— START DATA —

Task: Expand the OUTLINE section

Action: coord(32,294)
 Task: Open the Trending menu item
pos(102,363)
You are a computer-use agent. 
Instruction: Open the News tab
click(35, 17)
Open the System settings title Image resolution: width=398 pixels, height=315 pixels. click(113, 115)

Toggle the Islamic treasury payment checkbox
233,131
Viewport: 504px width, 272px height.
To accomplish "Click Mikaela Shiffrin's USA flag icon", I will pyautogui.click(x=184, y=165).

— END DATA —
— START DATA —

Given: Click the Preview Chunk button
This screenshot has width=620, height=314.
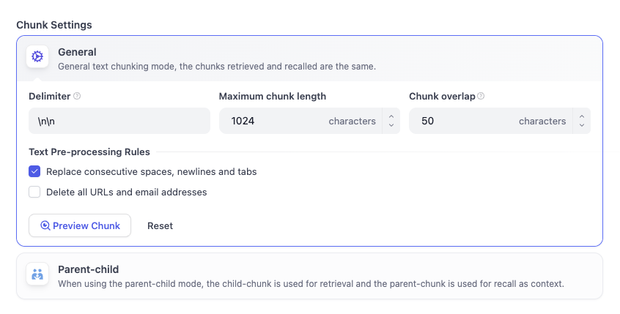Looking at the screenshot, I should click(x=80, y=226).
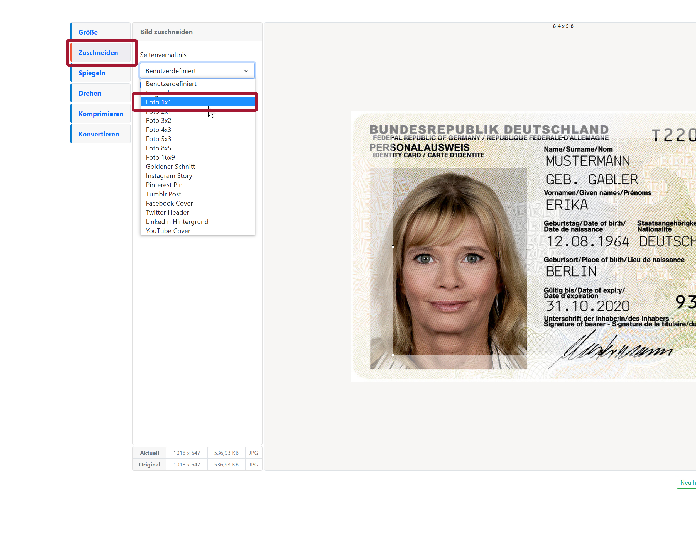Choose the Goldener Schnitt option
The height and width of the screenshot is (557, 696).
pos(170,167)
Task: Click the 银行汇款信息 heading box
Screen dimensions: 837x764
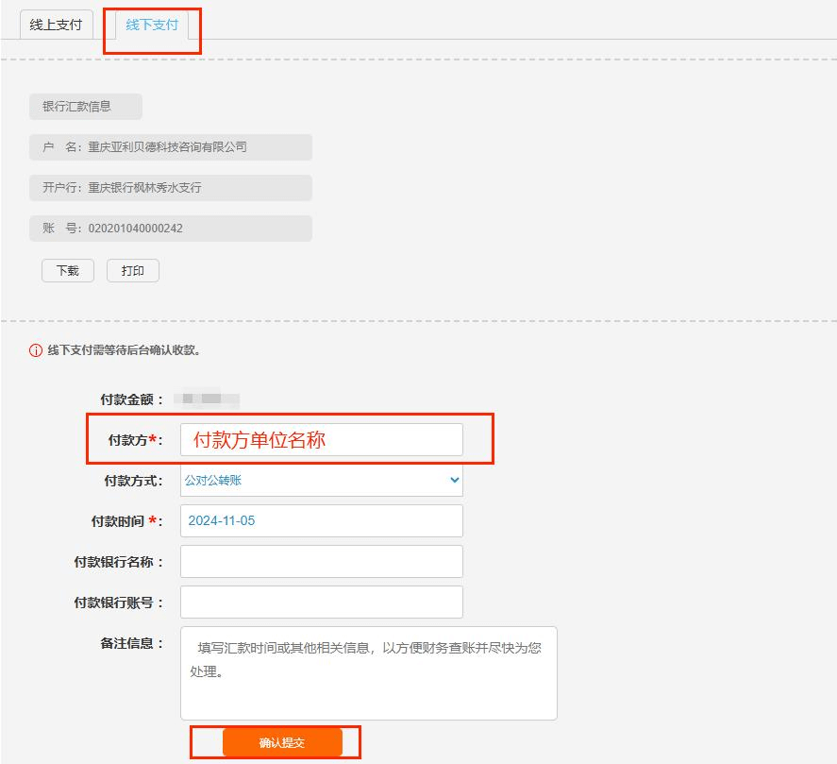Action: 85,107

— END DATA —

### GOAL OF THE EXERCISE
Reproduce the items from the line containing "Toggle the Islamic treasury payment checkbox" through the line containing "will pyautogui.click(x=184, y=165).", swapping "checkbox" for "check box" and leaving everything else unchanged.

### COMPLETE RESPONSE
Toggle the Islamic treasury payment check box
233,131
Viewport: 504px width, 272px height.
To accomplish "Click Mikaela Shiffrin's USA flag icon", I will pyautogui.click(x=184, y=165).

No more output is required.